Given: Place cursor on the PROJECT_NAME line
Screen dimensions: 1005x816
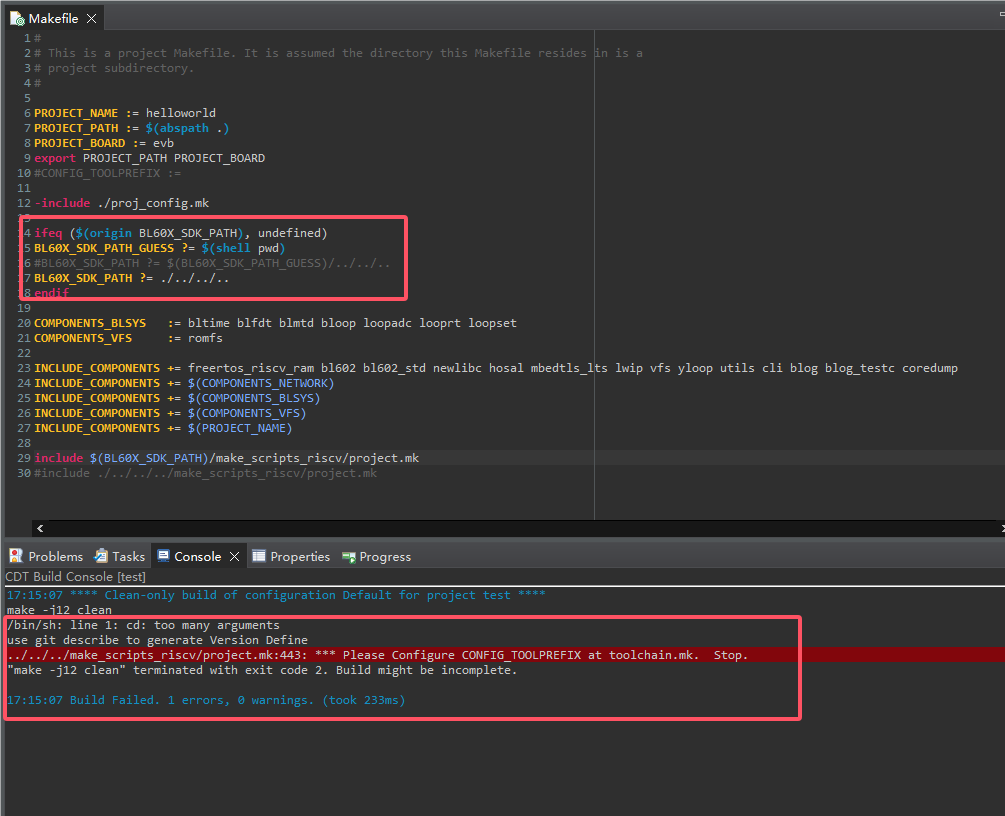Looking at the screenshot, I should [125, 113].
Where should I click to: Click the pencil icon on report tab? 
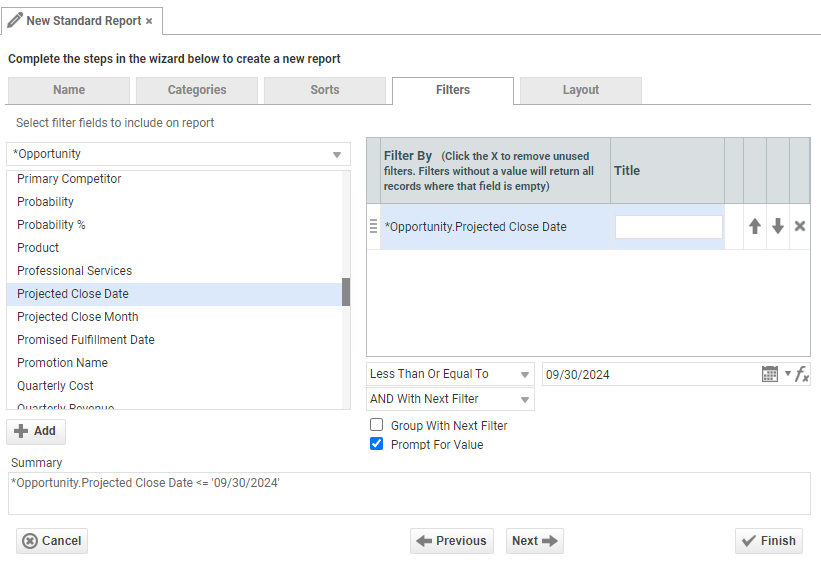pos(15,20)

→ ACTIVITY
Give back the whole listing exactly as it stands. Drop every picture.

→ EXPECTED OUTPUT
Given: Place cursor on the PROJECT_NAME line
Screen dimensions: 1005x816
Looking at the screenshot, I should [125, 113].
Where should I click to: Click the pencil icon on report tab? 
pos(15,20)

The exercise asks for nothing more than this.